Sue McGinty, whose last book, “Murder in Los Lobos” concerned a sewer and a dead woman, has published her second Bella Kowalski mystery, “Murder at Cuyamaca Beach.” And all characters, even the town, are purely fictional. Right. Sure.
Sue will be having a book signing party at Coalesce Bookstore in Morro Bay on Sunday, November 21st from 1 – 3 p.m.


Here’s the book blurb:

In 2004, Loreli Sereno has everything—looks, wealth, a great job as a real estate broker in a booming market, easy access to addictive substances. Then Loreli, supposedly clean and sober, dies in a kayaking accident with drugs in her system. "Murder," claims the Sereno family, major players in the emerging California Central Coast wine industry.

Five years later people have abandoned premium wines for two buck knockoffs. Creative financing forces the nouveau poor from their Mac-mansions, sometimes into homeless shelters. Everyone's credit cards are maxed-out, even Los Lobos residents, Bella and Mike Kowalski's.

Bella, a former nun, now a dirt-digging obituary editor, gets an urgent call from Magda Sereno regarding her sister's murder. Magda suspects Loreli's former fiancé, a maverick rancher who takes in the homeless on an ad hoc basis. Then Magda, a surfer, is brutally murdered on New Year’s Day at Cuyamaca Beach's annual Polar Bear dip.

MURDER AT CUYAMACA BEACH leads readers through the dark underbelly of California's scenic Central Coast, where the homeless gather under bridges while the wealthy slumber beneath satin sheets, and where a crowded, sunny beach offers no guarantee of safety.

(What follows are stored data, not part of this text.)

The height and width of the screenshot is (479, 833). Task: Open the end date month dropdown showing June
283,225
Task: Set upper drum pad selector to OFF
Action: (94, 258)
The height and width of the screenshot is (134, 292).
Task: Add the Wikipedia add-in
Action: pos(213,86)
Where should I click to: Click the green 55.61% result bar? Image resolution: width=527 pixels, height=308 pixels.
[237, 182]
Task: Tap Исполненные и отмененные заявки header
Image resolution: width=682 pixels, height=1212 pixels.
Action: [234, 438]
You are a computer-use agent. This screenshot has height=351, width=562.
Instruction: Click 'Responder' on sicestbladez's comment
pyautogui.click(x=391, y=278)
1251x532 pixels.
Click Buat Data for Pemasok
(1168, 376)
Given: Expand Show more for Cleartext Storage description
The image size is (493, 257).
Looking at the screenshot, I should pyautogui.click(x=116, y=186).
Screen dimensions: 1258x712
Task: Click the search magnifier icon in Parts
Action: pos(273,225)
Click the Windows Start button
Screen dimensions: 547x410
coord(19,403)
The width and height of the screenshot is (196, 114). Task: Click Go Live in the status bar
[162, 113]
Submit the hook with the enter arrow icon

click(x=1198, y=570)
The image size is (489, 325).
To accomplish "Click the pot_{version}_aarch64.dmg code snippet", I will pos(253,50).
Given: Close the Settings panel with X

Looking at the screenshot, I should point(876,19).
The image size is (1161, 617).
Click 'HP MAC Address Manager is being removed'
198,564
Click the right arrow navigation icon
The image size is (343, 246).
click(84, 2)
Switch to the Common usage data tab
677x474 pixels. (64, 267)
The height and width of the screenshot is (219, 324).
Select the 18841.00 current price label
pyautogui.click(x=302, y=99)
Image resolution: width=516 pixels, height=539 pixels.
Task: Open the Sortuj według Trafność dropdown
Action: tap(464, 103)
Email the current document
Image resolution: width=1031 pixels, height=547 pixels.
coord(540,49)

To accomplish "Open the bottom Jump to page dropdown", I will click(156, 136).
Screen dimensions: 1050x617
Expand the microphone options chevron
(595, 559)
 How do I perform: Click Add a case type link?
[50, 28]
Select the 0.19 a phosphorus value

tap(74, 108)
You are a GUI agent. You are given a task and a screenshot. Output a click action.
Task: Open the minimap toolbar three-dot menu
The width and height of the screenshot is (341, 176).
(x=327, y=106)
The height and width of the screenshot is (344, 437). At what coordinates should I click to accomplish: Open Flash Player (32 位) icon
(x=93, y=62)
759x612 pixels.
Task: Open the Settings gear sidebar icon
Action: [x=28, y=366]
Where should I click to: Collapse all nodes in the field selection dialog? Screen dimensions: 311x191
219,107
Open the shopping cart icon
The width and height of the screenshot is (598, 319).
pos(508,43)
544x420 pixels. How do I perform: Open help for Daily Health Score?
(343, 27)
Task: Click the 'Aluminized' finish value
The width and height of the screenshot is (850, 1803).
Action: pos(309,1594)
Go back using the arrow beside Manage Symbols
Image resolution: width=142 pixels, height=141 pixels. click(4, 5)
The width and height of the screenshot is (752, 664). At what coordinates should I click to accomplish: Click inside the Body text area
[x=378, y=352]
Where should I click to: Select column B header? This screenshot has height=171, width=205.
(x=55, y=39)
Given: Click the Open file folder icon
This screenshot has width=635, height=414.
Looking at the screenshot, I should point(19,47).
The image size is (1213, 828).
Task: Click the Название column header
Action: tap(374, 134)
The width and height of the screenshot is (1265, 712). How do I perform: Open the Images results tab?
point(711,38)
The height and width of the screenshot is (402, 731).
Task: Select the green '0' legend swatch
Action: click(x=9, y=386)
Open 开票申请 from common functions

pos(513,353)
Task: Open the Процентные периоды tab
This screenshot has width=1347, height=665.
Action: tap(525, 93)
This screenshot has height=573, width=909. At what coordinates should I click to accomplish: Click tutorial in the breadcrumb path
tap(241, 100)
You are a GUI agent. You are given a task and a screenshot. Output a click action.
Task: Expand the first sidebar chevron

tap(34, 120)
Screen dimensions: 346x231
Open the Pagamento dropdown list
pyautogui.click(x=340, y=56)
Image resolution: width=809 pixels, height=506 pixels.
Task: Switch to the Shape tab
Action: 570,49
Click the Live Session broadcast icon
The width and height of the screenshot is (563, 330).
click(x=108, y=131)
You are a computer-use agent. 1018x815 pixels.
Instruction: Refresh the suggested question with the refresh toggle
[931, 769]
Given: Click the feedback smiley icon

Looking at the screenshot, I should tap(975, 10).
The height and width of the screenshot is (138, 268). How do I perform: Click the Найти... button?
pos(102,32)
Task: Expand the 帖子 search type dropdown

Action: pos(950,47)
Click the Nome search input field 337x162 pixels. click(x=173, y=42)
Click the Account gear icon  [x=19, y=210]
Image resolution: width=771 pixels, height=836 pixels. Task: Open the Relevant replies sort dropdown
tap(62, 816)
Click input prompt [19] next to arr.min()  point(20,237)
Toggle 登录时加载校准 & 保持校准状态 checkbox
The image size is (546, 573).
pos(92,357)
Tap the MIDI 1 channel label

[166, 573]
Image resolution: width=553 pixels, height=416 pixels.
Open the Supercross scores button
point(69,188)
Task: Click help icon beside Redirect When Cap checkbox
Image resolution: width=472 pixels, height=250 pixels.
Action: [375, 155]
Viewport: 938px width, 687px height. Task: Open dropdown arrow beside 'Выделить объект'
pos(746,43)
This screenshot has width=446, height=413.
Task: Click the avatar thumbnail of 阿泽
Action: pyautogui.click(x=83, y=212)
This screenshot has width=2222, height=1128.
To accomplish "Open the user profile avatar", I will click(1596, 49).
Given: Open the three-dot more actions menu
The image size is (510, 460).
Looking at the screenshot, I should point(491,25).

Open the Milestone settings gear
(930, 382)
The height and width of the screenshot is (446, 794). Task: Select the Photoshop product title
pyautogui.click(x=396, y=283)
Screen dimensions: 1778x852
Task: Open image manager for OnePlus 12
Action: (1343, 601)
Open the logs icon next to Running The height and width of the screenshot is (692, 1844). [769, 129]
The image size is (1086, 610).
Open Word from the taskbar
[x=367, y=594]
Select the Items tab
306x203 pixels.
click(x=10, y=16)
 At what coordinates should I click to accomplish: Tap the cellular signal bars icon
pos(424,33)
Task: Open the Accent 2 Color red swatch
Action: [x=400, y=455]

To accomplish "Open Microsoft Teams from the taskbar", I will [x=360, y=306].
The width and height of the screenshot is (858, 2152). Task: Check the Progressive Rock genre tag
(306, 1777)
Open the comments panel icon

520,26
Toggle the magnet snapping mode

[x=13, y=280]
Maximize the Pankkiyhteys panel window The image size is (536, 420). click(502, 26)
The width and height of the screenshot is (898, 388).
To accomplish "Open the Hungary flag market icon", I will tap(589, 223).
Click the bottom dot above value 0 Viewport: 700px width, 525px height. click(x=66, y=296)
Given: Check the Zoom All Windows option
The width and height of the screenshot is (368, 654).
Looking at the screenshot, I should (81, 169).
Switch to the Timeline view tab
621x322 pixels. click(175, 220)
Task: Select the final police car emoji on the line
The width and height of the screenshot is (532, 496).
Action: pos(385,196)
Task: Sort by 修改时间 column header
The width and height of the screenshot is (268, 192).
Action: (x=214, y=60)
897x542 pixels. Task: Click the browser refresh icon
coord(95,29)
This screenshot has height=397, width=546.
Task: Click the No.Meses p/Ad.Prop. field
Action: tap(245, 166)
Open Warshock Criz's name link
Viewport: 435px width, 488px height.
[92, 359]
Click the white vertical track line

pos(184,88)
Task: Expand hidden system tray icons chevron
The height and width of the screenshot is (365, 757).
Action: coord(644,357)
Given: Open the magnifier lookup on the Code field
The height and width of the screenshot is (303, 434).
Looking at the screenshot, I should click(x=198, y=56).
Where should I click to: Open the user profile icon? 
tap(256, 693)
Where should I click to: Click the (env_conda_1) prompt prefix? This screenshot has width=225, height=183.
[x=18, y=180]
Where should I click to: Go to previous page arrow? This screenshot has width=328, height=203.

Be All You Can Be – A Bigot

Republicans and a few spineless Democrats blocked a military appropriations bill, in part because it had a section in it that would repeal Don’t Ask, Don’t Tell. The vote recalled a line from William Yeats famous poem, “The Second Coming” and is a perfect description of our Congress and most of America today: “ The best lack all conviction, while the worst / Are full of passionate intensity.”

Be All You Can Be – A Bigot, Part II

In the dust-up on the so-called “9/11 Mosque,” in all the screaming about how 9/11 is a “sacred” site that shouldn’t be polluted by anything “Islamic,” this small fact has gone unnoticed. From The New York Times. “About 60 Muslims – electricians, ironworkers, financial analysts, restaurant workers, secretaries – died when the World Trade Center was destroyed by Islamic radicals on 9/11. Muslims who worked in the buildings prayed daily at a prayer room on the 17th floor of the south tower. ‘It had the feel of a real mosque,’ said Zafar Sareshwala, a financial executive who sometimes prayed there. ‘It was so freeing and so calm.”

So, the south tower of the World Trade Center had a Muslim prayer room in it, but an Islamic center to be located several blocks away is somehow polluting and disrespectful to this “sacred” site. And the families of the Muslims who died there who might find this site as sacred as anyone, need to go farther away (actually, just what would be considered an acceptable distance isn’t clear) to pray for their loved ones who died that day, along with all the others.

This, because, clearly, the 9/11 site is FOR CHRISTIANS ONLY. Since they’re the only ones who count.

2 comments:

Sisters in Crime Central Coast Chapter said...

Belated but heartfelt thanks for the blog blurb, Ann.

Churadogs said...

No problem. Hope my blog readers come to say hi and buy the book to find out what's going on in Cayucos, heh-heh.